There are many common mistakes that law students make in interviews. Here are some tips to avoid, or at least minimize the effect of, these mistakes.
1) Dress the part – Your clothing should be clean and tidy, but it should also be appropriate for what you are interviewing for. If you are sitting down to interview with a judge, dress as if you were going before them in court. If it is a conservative business office environment where they wear suits every day, do not wear jeans and t-shirt because they will see your attire as disrespectful to the work environment. You want to present yourself well so that you can catch someone’s attention even before their first question.
2) Be concise and organized – Do not waste the interviewer or the time of other interviewers. Use the time well to get them to understand what you are interested in studying, why you want to study law and what kind of law you want to practice. Leave out nothing about your background, interests or goals.
3) Tell a story – It is not appropriate to say things like “I like studying law because I think it’s interesting” or “I want to be a lawyer because I love solving problems”. The more interesting you can make your story, the better chance you have at being remembered and that then helps improve your chances for success in the interview process. An example of a story is “in high school I had a teacher who got on me because I never did my work. He said that I would come to the bad side of life if I didn’t get my act together. And because he told me that, I started working very hard in school and became valedictorian of my class”.
4) Practice makes perfect – One of the things you have to do after finishing law school (even if you do not go on to be an attorney) is being able to speak effectively and persuasively in front of others. The more you speak, the better you will be able to handle the pressure of an interview. When it comes time to practice, try taking on different types of law students to see how you can make your story interesting. You may want to use a tape recorder and record yourself speaking with a friend in an interview setting. You may also want to wear a recording device so that if you forget something that was important to your story, someone may be able to help remind you and give you notes.
5) Be yourself – This is not the time for big exaggerations about what you will do when you get out of law school or over-exaggerated stories about why practicing law interests you. Just be yourself and you will be more likely to get the job or a contract.
6) Be polite – When you are being interviewed on the telephone, remember that the person you are talking to is from a different country than yourself. It is true that it is not as formal as being in court, but also remember that if you were in court, it would probably be because you were being questioned about a crime.
7) Share your law school successes – Be sure to mention your success in law school. If you were the editor of the law review, the head of the honor’s society, or an award winner, be sure to mention it and try to find a way to tie these accomplishments back into your reasons for going into law.
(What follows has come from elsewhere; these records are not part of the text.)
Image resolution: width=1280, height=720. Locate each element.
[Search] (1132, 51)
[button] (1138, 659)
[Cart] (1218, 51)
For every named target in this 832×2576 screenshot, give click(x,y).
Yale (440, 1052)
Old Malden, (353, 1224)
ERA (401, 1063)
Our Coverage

8) Most importantly, look professional – Your cover letter should not be sprinkled with grammatical errors and misspellings. Your references should be listed in a specific order that represents seniority and expertise. You should be using 10 point Times New Roman font size or better.
Are law school interviews hard?
The short answer is “No.”
Unlike many other types of interviews, law school interviews are conducted by and at the discretion of your own admissions committee. As you know if you’re a student at this point, each of your instructors will reach out to others in their classes to get a feel for what kind of person you are. They will also reach out to your professors who teach in their areas of practice so they can speak to the kind of professional they think you’ll become.
At a certain point, it becomes the responsibility of you and your admissions committee members (academics) what kind of professional the rest of your academic department thinks you’ll be (teachers or prosecutors).
Law school interviews are not so much hard as they are different. The nature of academia is to make everything understood, even when it’s not. So as long as you prepare well and anticipate questions – you can succeed at any type of interview.